Nenhum país adotou teto de gasto como a PEC 241


Levantamento do FMI mostra que o modelo de teto de gastos adotado em outros países é diferente do que pretende o governo brasileiro. Saiba quais as diferenças na checagem feita pelo Truco, projeto da Agência Pública em parceria com o Congresso em Foco.


 Projeto Truco no Congresso 
“Vale a pena destacar casos positivos da fixação de teto de gastos. Todos os países que adotaram essa sistemática recuperaram sua economia. A Holanda, por exemplo, adotou limites em 1994, conseguiu reduzir a relação dívida/PIB de 77,7% para 46,8% e enxugou as despesas com juros de 10,7% para 4,8% do PIB. Ao mesmo tempo o desemprego caiu de 6,8% para 3,2%.” – Trecho do relatório da PEC 241 na Câmara, de autoria do deputado Darcísio Perondi (PMDB-RS).
A fixação de um teto para os gastos públicos, defendida pelo governo Michel Temer (PMDB) com a Proposta de Emenda à Constituição 241/2016 (PEC 241), tem sido adotada ao redor do mundo desde meados dos anos 1990. Pioneira ao aderir a esse tipo de controle, a Holanda foi usada como exemplo por Darcísio Perondi (PMDB-RS) na Câmara dos Deputados. O Truco no Congresso – projeto de checagem da Agência Pública, feito em parceria com o Congresso em Foco – verificou um trecho do relatório escrito pelo deputado, que defende a aprovação da iniciativa. O parlamentar citou números positivos do país europeu, e escreveu ainda que todos os que implantaram a medida recuperaram a sua economia.

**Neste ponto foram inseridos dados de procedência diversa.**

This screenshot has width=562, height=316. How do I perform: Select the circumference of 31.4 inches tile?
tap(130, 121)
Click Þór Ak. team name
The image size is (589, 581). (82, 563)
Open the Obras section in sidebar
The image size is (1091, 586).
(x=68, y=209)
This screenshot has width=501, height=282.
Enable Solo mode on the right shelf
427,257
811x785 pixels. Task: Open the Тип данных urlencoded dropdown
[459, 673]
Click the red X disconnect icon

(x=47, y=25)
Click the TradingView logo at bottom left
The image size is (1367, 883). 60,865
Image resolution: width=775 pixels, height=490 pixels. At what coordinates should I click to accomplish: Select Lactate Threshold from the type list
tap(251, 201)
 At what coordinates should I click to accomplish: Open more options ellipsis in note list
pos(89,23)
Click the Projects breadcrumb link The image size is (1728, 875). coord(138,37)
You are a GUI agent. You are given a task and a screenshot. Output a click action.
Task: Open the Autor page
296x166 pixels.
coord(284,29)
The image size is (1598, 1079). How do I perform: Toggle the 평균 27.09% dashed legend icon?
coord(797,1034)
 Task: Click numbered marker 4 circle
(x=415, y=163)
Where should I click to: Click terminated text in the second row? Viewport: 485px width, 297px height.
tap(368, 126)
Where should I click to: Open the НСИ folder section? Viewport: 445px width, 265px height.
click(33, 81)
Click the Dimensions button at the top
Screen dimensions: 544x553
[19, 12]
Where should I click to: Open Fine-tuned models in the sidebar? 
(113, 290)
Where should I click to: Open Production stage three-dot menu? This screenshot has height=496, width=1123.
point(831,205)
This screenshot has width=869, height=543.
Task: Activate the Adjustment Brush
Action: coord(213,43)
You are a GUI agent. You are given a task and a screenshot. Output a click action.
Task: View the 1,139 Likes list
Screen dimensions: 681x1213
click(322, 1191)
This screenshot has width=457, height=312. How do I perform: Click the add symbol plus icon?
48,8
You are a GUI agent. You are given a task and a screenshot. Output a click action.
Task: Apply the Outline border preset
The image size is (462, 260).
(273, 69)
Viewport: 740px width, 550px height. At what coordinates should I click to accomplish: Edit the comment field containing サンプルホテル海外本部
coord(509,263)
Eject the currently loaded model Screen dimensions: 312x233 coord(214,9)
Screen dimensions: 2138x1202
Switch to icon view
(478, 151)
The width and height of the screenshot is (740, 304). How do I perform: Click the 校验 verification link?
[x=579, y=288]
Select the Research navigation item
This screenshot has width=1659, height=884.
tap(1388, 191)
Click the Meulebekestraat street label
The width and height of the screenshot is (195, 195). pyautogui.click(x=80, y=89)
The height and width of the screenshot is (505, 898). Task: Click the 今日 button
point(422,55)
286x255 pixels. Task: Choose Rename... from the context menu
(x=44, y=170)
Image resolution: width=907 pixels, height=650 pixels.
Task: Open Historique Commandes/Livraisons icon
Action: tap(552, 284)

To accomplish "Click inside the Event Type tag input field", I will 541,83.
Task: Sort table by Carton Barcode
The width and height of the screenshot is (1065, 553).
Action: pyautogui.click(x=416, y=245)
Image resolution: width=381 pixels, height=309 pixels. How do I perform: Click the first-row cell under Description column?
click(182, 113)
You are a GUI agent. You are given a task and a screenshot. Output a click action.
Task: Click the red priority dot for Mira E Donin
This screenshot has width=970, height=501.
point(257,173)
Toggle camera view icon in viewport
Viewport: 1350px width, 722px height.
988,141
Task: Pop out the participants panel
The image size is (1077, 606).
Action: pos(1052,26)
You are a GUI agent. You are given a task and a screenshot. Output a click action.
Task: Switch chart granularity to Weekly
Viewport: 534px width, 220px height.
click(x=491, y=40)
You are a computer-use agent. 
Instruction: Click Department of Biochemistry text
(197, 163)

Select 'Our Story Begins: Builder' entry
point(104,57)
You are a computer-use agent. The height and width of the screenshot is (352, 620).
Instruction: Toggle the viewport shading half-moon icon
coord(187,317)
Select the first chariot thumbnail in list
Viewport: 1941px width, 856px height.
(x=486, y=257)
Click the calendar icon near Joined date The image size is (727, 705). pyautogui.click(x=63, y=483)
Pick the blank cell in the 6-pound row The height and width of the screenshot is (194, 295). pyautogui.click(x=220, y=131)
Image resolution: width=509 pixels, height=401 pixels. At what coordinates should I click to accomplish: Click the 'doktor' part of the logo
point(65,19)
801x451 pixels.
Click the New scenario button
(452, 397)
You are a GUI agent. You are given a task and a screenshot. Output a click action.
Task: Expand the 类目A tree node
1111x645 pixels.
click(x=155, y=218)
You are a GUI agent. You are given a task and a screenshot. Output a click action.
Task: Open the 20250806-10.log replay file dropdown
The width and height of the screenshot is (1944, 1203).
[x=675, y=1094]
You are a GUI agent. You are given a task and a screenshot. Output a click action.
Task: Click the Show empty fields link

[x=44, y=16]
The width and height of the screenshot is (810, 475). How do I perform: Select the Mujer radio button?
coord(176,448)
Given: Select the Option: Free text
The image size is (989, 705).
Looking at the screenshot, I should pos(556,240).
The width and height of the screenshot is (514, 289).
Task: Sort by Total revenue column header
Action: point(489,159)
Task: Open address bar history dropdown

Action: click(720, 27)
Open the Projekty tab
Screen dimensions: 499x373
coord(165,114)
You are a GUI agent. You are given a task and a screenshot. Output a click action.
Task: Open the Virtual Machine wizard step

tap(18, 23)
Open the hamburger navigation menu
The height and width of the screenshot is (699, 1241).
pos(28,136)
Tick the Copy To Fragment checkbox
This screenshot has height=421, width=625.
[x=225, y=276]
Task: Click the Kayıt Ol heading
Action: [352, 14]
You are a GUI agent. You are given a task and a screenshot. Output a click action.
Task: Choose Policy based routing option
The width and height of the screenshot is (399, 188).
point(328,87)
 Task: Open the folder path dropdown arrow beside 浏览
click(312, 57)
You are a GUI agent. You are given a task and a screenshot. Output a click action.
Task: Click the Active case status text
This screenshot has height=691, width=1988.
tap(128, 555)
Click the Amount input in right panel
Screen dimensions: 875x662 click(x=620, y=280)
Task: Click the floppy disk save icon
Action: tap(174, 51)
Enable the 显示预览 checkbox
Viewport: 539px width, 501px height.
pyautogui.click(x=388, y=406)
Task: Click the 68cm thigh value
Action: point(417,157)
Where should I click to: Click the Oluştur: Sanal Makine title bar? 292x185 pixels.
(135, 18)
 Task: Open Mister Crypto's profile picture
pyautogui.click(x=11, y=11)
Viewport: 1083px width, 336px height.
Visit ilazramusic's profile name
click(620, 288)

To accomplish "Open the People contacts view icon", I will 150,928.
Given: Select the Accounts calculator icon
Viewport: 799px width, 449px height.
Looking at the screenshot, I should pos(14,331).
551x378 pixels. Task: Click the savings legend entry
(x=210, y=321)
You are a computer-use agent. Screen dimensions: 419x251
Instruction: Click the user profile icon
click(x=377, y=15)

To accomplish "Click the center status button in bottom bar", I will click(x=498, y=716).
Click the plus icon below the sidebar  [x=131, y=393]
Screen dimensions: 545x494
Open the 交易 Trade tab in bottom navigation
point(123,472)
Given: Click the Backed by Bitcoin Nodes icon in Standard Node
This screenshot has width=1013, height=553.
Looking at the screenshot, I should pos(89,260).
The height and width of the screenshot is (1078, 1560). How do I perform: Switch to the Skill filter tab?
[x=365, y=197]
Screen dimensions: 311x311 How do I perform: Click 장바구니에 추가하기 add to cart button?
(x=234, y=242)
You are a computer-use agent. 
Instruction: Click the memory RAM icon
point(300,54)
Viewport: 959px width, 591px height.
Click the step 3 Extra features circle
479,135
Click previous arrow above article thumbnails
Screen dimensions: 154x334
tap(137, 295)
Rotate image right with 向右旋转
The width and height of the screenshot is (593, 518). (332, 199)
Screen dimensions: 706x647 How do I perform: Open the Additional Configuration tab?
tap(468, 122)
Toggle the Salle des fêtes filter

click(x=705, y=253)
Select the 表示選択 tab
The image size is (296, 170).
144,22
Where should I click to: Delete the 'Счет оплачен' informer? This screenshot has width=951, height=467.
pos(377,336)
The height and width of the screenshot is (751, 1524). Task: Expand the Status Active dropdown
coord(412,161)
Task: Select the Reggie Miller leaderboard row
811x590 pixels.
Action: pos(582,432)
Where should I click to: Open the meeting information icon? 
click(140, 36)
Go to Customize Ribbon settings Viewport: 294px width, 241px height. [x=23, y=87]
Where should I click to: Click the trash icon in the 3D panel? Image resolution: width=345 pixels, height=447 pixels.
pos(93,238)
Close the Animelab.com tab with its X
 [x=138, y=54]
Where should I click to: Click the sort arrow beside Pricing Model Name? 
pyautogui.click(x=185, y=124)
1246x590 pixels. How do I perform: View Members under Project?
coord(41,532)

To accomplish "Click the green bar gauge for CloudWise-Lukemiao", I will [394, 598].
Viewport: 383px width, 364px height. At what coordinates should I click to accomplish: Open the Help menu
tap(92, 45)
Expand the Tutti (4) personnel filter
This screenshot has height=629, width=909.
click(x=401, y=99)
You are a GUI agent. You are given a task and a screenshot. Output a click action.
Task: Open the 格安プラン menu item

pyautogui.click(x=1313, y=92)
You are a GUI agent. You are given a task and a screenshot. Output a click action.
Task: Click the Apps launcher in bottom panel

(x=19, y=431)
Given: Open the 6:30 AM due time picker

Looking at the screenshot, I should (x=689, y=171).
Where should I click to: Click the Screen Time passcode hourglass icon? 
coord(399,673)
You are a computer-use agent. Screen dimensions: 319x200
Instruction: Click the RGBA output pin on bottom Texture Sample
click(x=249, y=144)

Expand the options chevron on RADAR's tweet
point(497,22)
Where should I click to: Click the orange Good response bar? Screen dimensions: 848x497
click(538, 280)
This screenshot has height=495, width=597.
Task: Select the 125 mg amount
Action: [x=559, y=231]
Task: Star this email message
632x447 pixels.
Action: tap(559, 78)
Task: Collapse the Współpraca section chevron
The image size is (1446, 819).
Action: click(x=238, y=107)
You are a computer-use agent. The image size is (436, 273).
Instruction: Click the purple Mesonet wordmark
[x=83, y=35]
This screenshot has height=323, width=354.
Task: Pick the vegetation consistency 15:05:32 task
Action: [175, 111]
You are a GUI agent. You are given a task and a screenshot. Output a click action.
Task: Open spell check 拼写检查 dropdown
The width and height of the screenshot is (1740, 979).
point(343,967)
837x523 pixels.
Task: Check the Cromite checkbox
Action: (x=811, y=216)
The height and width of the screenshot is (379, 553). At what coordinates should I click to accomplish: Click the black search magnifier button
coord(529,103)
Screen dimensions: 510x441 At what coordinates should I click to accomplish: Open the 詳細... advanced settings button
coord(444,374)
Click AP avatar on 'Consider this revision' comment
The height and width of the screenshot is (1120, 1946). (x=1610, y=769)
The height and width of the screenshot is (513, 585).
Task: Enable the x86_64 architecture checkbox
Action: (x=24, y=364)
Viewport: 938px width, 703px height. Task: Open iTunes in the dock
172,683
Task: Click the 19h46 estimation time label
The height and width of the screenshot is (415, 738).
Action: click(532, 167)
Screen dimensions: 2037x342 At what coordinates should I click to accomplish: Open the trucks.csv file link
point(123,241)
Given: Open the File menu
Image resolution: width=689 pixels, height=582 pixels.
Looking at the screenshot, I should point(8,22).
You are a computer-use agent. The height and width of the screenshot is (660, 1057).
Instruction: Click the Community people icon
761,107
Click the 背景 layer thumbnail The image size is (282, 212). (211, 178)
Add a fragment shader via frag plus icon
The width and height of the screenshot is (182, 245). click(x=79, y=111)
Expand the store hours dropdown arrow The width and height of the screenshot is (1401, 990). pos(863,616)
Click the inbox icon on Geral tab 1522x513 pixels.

Será que as informações usadas por Perondi estão corretas?
A PEC 241 define um limite para os gastos do governo federal, que durante 2o anos só será corrigido pela inflação do ano anterior – se aprovada em 2016, a medida valerá até 2036. Qualquer mudança nas regras da PEC só poderá ser feita a partir do décimo ano, e será limitada à alteração do índice de correção anual.
 (...)





Projeto Truco no Congresso – projeto de checagem da Agência Pública, feito em parceria com o Congresso em Foco – 25.10.2016.
In Congresso em Foco.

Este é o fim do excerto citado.